ANMP vê com "estranheza" posição de "mero observador" no grupo de trabalho das Finanças Locais
"A ANMP verifica, com estranheza, que a associação que representa os municípios portugueses junto dos órgãos de soberania, que tem tido sempre uma postura construtiva neste processo e que garantiria um conhecimento acrescido sobre esta matéria, tenha um estatuto de mero observador do trabalho a desenvolver neste processo", pode ler-se num comunicado após uma reunião do Conselho Diretivo na Casa Branca de Gramido, em Gondomar, no distrito do Porto.
No texto, a ANMP "saúda a criação do grupo de trabalho pelo Governo", "apesar de tardia", e releva que a sua constituição "vem ao encontro das reivindicações reiteradas da ANMP, pelo que considera que o importante é que comece a trabalhar o mais rapidamente possível".
O Governo criou um Grupo de Trabalho para a Revisão da Lei das Finanças Locais (GT-LFL), com o objetivo de reforçar a autonomia da gestão financeira das autarquias, segundo um diploma publicado na segunda-feira no Diário da República (DR).
Em declarações aos jornalistas após o final da reunião, mas antes da distribuição do comunicado, o presidente da ANMP, Pedro Pimpão, disse que a associação será sempre "parte da solução", apesar de integrar o grupo como observador.

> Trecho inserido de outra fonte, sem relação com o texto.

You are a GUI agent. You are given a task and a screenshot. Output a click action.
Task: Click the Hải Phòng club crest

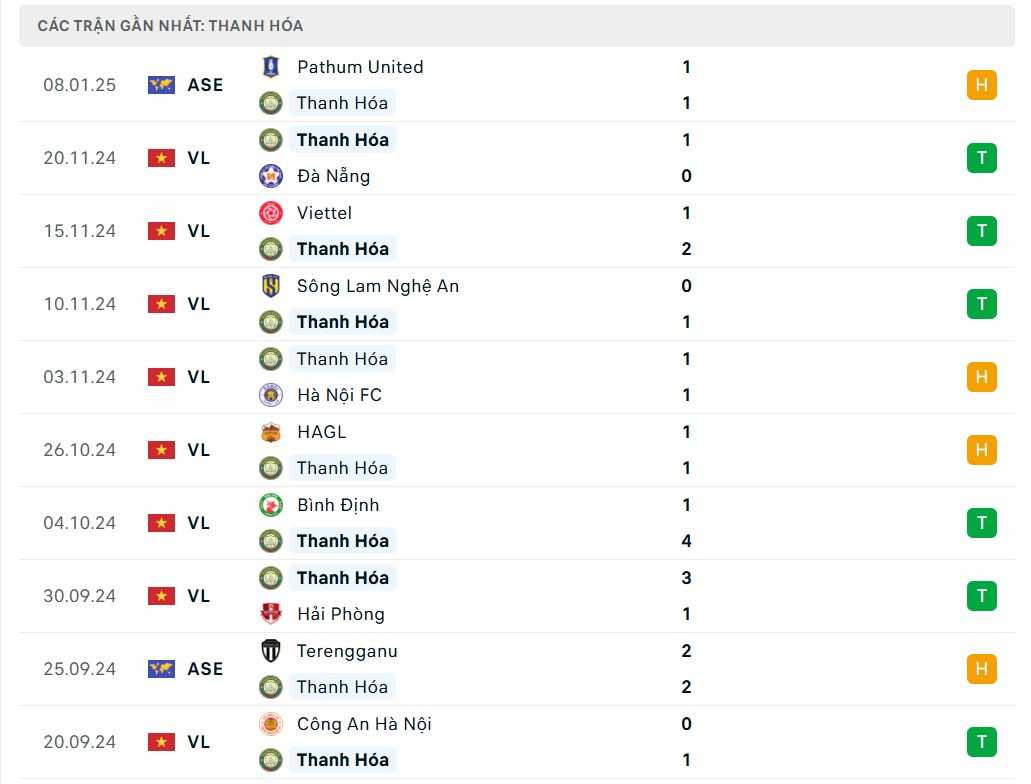[x=269, y=614]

"Nós entendemos que, fruto do trabalho histórico que temos sobre esta matéria, o conhecimento que temos, o 'know-how' [as competências} que já temos, até os nossos técnicos, a nossa própria estrutura interna, esse grupo de trabalho teria a ganhar se nós fizéssemos parte de forma permanente", disse Pedro Pimpão (PSD).

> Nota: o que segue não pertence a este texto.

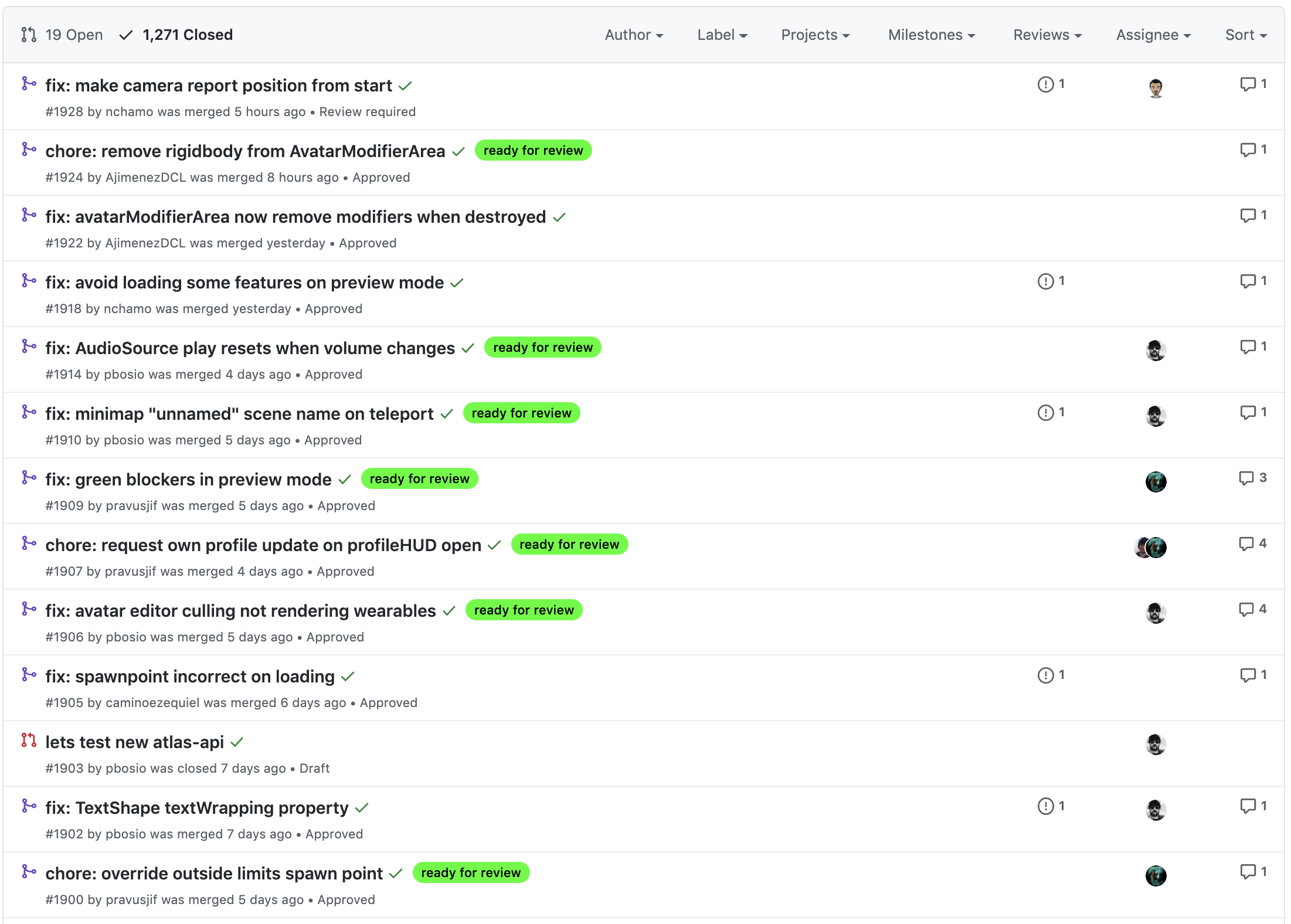Expand the Milestones filter

(x=931, y=35)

O também presidente da Câmara de Pombal (distrito de Leiria) referiu que, no entanto, "isso não é o mais importante", sendo-o sim que o "grupo de trabalho seja profícuo e que consiga implementar uma verdadeira reforma da lei das finanças locais" que corresponda às expectativas, sendo para isso que serão dados contributos.

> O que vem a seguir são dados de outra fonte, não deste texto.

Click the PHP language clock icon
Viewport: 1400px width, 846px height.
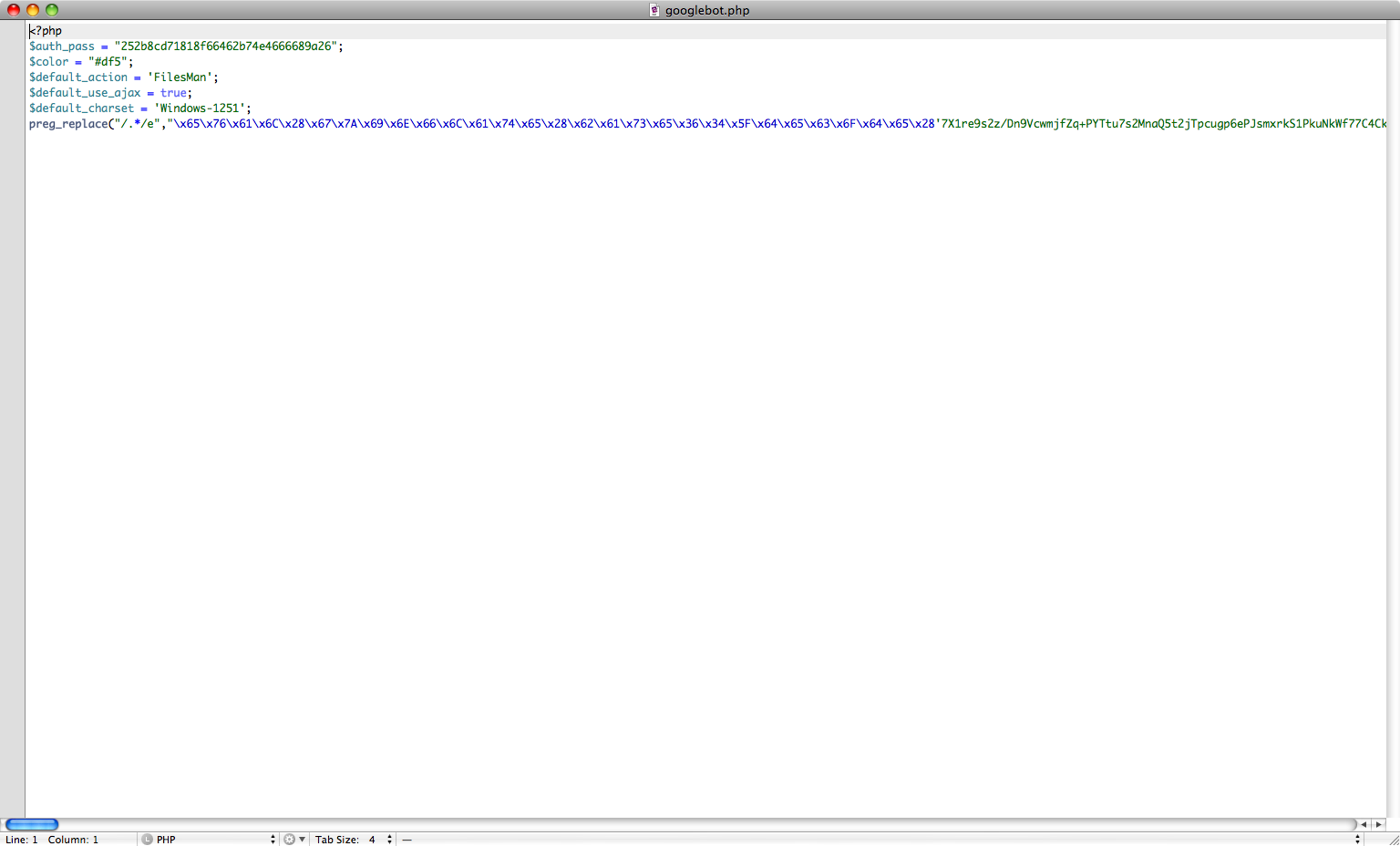[x=147, y=839]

Questionado sobre se a ANMP não pode ficar à margem do processo decisório ou se tem garantias políticas de que nada será feito contra a vontade dos municípios, Pedro Pimpão disse ter "uma postura positiva" na vida e que o "que era importante" era a constituição do grupo.
"A nossa expectativa era que a lei pudesse já entrar em vigor em 2027, porque foi essa expectativa que nos foi criada", disse ainda o líder da ANMP, que prefere aguardar pelo calendário para depois se pronunciar.
Os objetivos da ANMP são que "deve haver uma convergência com a zona euro" para assegurar "mais recursos financeiros" para fazer face às responsabilidades e ter "mais autonomia financeira", com "simplificação de vários procedimentos", "menos burocracia e a possibilidade de recorrer a novas fontes de financiamento", segundo Pimpão.
É também defendida, "além de uma maior participação nas receitas da administração central, a criação de um fundo de desenvolvimento municipal, precisamente para ajudar também a capacitar os municípios a poderem investir mais", bem como reforçar a "coesão", ou seja, "aumentar com critérios redistributivos fortes a distribuição financeira pelos municípios que têm menos capacidade de gerar receitas próprias".
Para Pedro Pimpão, isso consegue-se "aumentando as receitas próprias" dos municípios mais urbanos e com maior densidade, e "aumentando as transferências do Estado para os municípios que têm menos capacidade de gerar receitas próprias".
Com a revisão da lei, o Governo pretende “reforçar a autonomia da gestão financeira autárquica, dotando as autarquias locais, as áreas metropolitanas e as comunidades intermunicipais das capacidades necessárias para assumir a gestão dos serviços públicos descentralizados”.